── Excerpt

Wednesday, July 13, 2011

Fascinating Information on Adoption of PHRs in the US. The Usage Is Hardly Huge!

The following appeared a little while ago.

Google Health Dies, But PHR Market Still Growing

Personal health records will see a 33% gain in revenue through 2015 as doctors push patients to use health IT systems, finds Frost & Sullivan study.

By Nicole Lewis, InformationWeek

July 01, 2011


As the demise of Google Health brings into sharper focus the challenges of establishing an online personal health record (PHR) business model, a study by Frost & Sullivan reveals that the PHR market generated revenue of $312.2 million in 2010 and estimates that revenue will reach $414.8 million in 2015, representing a compound annual growth rate (CAGR) of 5.8%. Further, the report predicts that from 2010 to 2015 the PHR market will realize a 33% increase in revenue.

Released Wednesday, the report, The U.S. Personal Health Records Market: Understanding Technical and Strategic Imperatives around Consumer-Focused Health IT, also states that the use of PHRs among Americans was estimated to be around 7% of the population in 2010, but this number will rise due to increased use of electronic health records (EHRs) and other health IT by providers that will lead to greater awareness of their value.

"PHRs as a component of EHRs will drive the market," said Jessica Ryan Ohlin, Frost & Sullivan's analyst and the report's author. Ohlin explained that the growth of digitized medical records means health data can automatically be collected, consolidated, and fed into PHR platforms giving patients the opportunity to request from their medical providers or payers more of their medical records online.

Other trends in the market that will shift consumers toward further PHR use include structural changes in healthcare, including new collaborative care models; the increasing use of mobile health apps that help consumers overcome security fears as they become more comfortable with the idea of tracking and monitoring their personal health through technological means; and the growing number of older Americans and people with chronic diseases who, along with their caregivers, want to access, manipulate, and monitor their personal health information electronically.

"People will increasingly see the benefits of why they should be using a PHR. Just as moms are interested in having copies of their child's immunization records and caregivers want to have access to their parent's or loved one's information so that they can make decisions on behalf of and with their loved one, people will want all that data to reside in a Web-accessible online portal, which is going to be the way that this all goes," Ohlin said.

Link to full article is in text.

What I found interesting here is that total adoption is only 7% of the population even though Microsoft and Google have been in the market for a number of years - and that it will only rise 33% (or 2-3% overall) by 2015. Widespread adoption seems like it is a long way off!

────
── Data listing

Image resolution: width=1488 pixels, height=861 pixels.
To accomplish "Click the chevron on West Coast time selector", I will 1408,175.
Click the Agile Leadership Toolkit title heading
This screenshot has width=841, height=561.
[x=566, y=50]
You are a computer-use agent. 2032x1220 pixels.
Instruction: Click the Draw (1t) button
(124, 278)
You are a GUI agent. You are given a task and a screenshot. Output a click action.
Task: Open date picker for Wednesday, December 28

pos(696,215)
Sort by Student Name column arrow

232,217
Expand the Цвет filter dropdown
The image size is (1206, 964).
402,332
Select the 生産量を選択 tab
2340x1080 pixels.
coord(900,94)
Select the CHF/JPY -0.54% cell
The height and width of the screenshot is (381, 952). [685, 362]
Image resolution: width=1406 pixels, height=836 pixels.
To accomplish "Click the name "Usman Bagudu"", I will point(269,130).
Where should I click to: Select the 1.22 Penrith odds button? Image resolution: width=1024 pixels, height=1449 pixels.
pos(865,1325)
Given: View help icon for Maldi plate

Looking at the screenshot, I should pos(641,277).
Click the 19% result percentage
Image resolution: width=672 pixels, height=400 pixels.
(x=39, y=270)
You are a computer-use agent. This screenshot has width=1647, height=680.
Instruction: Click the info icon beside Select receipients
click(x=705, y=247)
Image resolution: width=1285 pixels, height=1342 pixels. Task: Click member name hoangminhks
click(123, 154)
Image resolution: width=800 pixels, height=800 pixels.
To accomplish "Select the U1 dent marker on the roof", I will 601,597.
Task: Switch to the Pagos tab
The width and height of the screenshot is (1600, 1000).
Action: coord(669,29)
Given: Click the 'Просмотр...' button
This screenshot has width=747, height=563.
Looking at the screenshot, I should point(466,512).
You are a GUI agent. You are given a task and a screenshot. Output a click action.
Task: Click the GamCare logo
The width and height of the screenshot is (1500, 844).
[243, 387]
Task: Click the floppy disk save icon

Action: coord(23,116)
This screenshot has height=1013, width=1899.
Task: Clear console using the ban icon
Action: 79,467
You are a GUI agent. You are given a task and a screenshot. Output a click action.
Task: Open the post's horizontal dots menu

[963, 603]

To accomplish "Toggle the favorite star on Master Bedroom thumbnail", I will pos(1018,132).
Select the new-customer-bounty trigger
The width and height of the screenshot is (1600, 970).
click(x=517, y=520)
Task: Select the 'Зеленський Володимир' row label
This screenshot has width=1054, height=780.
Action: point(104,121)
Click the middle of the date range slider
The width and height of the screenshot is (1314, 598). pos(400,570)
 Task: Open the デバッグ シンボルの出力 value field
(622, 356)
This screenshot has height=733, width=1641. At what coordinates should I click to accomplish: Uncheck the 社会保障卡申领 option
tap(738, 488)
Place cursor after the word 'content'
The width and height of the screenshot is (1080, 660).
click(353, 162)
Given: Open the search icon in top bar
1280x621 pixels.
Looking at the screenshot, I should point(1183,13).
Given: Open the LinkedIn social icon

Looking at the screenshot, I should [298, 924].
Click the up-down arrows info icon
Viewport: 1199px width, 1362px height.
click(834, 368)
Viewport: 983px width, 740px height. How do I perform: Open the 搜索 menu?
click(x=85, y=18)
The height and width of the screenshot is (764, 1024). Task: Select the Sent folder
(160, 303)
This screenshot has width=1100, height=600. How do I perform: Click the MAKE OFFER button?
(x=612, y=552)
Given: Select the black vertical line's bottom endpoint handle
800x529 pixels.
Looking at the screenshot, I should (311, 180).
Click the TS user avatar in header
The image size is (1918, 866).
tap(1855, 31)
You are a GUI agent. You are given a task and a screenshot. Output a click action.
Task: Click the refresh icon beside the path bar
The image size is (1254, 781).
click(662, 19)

────

Activity 1: Please reproduce the part of the PHR blog post that opens with the words containing "As the demise" and closes with "increase in revenue.".
Activity 2: Summarize the PHR blog post in two sentences.

Final answer 1:
As the demise of Google Health brings into sharper focus the challenges of establishing an online personal health record (PHR) business model, a study by Frost & Sullivan reveals that the PHR market generated revenue of $312.2 million in 2010 and estimates that revenue will reach $414.8 million in 2015, representing a compound annual growth rate (CAGR) of 5.8%. Further, the report predicts that from 2010 to 2015 the PHR market will realize a 33% increase in revenue.

Final answer 2: Amid the demise of Google Health, a Frost & Sullivan study found that the US personal health record market generated $312.2 million in revenue in 2010 and estimated that it will reach $414.8 million in 2015, with about 7% of Americans using PHRs in 2010. The blogger points out that adoption is only 7% even though Microsoft and Google have been in the market for years, and concludes that widespread adoption seems a long way off.